REVAN TOPOLOGICAL INDICES OF SUPRAMOLECULAR FUSHINE ACID USEFUL IN MEDICAL APPLICATIONS

Abstract

Chemical graph theory plays a pivotal role in mathematical chemistry by representing chemical structures as graphs, with vertices denoting atoms and edges denoting chemical bonds. Topological indices, numerical invariants derived from such graphs, have been widely employed in quantitative structure property relationship (𝑄𝑆𝑃𝑅) and quantitative structure activity relationship (𝑄𝑆𝐴𝑅) studies. These indices correlate molecular structure with physicochemical and biological properties and have become crucial tools in drug design. Supramolecular chemistry, which studies entities formed by molecular self-assembly through non-covalent interactions, offers an exciting avenue for designing complex molecular architectures. In this work, we investigate the supramolecular structure of Fuchsine (C₂₀H₁₉N₃HCl), a magenta dye of significant microbiological and histological importance. We construct a supramolecular sheet, denoted 𝐹[𝑚, 𝑛], comprising 𝑚 × 𝑛 units of Fuchsine molecules. The corresponding chemical graph is simple, connected, and finite, consisting of 38𝑚𝑛 + 𝑚 + 𝑛 vertices and 42𝑚𝑛 edges, which are further classified by the Revan degrees of their end vertices. We derive closed-form expressions for several Revan degree-based topological indices of the supramolecular Fuchsine sheet, including the first and second Revan indices (𝑅1 and 𝑅2), Atomic Bond Connectivity Revan index (ABCR), Geometric-Arithmetic Revan index (𝐺𝐴𝑅), the first and second hyper Revan indices (𝐻𝑅1 and 𝐻𝑅2), the first and second modified Revan indices (𝑚𝑅1 and 𝑚𝑅2), and the forgotten Revan index (𝐹𝑅). A detailed numerical and graphical analysis demonstrates that all these indices increase monotonically with the parameters m and n, reflecting the scaling behaviour of the supramolecular structure.

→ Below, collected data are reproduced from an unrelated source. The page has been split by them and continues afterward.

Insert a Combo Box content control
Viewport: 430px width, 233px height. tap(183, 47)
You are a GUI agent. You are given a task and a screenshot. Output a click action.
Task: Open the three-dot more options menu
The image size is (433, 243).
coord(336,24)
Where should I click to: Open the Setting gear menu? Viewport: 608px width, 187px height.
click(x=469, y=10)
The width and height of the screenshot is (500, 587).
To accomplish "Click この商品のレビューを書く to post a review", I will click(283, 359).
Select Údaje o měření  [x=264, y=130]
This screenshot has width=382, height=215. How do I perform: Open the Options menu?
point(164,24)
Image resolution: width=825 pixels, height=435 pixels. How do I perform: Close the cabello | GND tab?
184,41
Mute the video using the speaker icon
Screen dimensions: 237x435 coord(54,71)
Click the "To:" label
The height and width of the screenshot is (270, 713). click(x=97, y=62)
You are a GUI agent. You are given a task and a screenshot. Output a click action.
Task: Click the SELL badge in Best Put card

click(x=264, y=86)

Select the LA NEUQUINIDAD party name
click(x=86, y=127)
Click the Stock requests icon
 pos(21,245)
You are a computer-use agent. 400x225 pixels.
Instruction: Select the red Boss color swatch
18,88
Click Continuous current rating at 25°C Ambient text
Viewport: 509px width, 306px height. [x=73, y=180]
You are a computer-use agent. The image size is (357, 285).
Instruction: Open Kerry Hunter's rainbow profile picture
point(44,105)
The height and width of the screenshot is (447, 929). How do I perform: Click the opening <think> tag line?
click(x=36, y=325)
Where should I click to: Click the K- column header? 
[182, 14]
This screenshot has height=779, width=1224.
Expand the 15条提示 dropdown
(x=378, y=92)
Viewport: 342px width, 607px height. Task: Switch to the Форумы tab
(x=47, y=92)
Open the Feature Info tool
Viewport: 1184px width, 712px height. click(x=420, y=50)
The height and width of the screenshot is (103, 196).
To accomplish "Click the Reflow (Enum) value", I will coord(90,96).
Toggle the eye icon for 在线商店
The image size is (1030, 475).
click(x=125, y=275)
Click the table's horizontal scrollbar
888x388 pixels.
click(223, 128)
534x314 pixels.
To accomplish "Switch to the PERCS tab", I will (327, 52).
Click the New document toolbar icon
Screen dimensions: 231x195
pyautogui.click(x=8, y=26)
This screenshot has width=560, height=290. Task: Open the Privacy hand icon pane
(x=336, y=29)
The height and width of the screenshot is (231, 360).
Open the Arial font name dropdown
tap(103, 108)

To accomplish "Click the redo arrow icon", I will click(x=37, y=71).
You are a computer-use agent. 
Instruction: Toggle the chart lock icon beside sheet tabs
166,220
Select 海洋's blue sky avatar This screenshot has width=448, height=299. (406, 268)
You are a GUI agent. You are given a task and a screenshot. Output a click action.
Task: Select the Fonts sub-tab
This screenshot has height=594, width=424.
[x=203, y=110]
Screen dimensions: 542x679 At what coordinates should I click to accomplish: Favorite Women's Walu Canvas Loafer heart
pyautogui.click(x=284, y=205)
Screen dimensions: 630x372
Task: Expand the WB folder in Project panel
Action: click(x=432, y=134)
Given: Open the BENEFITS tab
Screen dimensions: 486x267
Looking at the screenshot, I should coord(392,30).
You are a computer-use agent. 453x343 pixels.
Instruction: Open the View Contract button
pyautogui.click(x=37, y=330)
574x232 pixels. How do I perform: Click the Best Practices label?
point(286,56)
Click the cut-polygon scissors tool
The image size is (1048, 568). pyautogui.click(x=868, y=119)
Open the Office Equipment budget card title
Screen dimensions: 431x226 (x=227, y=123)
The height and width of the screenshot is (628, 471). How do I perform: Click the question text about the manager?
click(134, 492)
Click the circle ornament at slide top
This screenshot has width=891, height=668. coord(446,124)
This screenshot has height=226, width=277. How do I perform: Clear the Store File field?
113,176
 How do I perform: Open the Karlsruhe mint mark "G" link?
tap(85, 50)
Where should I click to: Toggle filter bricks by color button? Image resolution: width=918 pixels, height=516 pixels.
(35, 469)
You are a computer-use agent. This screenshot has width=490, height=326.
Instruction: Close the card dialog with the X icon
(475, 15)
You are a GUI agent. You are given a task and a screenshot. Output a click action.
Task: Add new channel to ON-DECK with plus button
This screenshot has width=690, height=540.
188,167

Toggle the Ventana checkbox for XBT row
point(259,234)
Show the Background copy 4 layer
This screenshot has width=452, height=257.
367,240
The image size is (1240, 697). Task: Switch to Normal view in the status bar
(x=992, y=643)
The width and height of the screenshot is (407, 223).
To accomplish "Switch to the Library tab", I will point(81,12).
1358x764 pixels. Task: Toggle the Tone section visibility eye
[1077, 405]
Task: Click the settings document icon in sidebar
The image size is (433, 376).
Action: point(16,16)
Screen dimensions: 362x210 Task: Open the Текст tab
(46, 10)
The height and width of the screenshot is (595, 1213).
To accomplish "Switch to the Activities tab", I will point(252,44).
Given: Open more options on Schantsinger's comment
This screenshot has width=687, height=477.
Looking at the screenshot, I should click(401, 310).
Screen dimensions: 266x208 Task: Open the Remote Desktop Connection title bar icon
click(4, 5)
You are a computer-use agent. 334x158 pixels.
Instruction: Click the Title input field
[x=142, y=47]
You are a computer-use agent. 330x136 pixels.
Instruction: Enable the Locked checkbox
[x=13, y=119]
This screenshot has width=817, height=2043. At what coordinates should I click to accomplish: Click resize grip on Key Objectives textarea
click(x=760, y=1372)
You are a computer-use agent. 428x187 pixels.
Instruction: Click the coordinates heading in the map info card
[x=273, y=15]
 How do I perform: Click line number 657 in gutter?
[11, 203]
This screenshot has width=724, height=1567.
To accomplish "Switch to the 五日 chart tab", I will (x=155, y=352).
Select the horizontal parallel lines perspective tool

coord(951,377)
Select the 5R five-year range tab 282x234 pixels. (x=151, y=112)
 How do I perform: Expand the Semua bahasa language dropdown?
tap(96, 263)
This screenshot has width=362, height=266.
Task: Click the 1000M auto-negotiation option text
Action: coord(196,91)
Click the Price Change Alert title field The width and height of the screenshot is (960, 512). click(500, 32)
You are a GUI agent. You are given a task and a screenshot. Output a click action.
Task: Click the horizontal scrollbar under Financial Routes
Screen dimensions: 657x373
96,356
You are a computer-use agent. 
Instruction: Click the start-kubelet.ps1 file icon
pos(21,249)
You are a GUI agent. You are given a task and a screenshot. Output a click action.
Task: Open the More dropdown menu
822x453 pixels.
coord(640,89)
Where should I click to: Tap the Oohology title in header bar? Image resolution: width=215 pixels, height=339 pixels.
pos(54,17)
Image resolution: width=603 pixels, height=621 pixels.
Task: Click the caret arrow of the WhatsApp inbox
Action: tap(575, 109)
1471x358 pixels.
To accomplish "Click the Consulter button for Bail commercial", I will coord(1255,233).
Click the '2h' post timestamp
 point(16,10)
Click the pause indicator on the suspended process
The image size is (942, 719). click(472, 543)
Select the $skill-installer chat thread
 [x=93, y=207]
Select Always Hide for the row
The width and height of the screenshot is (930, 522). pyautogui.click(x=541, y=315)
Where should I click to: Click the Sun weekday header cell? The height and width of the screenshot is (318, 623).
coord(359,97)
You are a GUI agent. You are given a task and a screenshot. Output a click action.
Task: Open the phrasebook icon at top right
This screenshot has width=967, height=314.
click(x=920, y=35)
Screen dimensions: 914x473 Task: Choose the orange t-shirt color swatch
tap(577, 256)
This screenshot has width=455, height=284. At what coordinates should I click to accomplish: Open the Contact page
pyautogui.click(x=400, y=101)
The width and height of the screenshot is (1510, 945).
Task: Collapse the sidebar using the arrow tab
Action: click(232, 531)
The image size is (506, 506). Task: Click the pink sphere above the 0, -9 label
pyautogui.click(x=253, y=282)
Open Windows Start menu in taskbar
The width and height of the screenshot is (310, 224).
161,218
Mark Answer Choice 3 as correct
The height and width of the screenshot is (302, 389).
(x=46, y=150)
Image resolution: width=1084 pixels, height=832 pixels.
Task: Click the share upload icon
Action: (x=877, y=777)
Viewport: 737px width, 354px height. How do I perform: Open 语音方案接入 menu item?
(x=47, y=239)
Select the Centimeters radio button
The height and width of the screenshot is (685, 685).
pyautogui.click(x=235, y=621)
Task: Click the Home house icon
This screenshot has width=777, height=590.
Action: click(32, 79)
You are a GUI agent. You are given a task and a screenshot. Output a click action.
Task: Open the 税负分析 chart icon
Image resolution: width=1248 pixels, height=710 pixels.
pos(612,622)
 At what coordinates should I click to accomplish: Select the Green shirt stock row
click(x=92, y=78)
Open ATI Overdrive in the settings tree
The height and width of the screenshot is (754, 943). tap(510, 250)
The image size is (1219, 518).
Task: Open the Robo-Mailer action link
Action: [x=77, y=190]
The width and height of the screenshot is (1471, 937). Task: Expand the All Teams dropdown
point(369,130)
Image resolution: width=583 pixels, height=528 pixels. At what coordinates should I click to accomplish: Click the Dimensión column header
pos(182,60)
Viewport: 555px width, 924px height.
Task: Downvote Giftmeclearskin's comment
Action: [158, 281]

Among the indices studied, the first hyper Revan index exhibits the highest values, whereas the first modified Revan index yields the lowest. Our findings provide a comprehensive mathematical characterization of the supramolecular Fuchsine graph, offering valuable insights for modelling and predicting the properties of complex chemical systems using topological descriptors.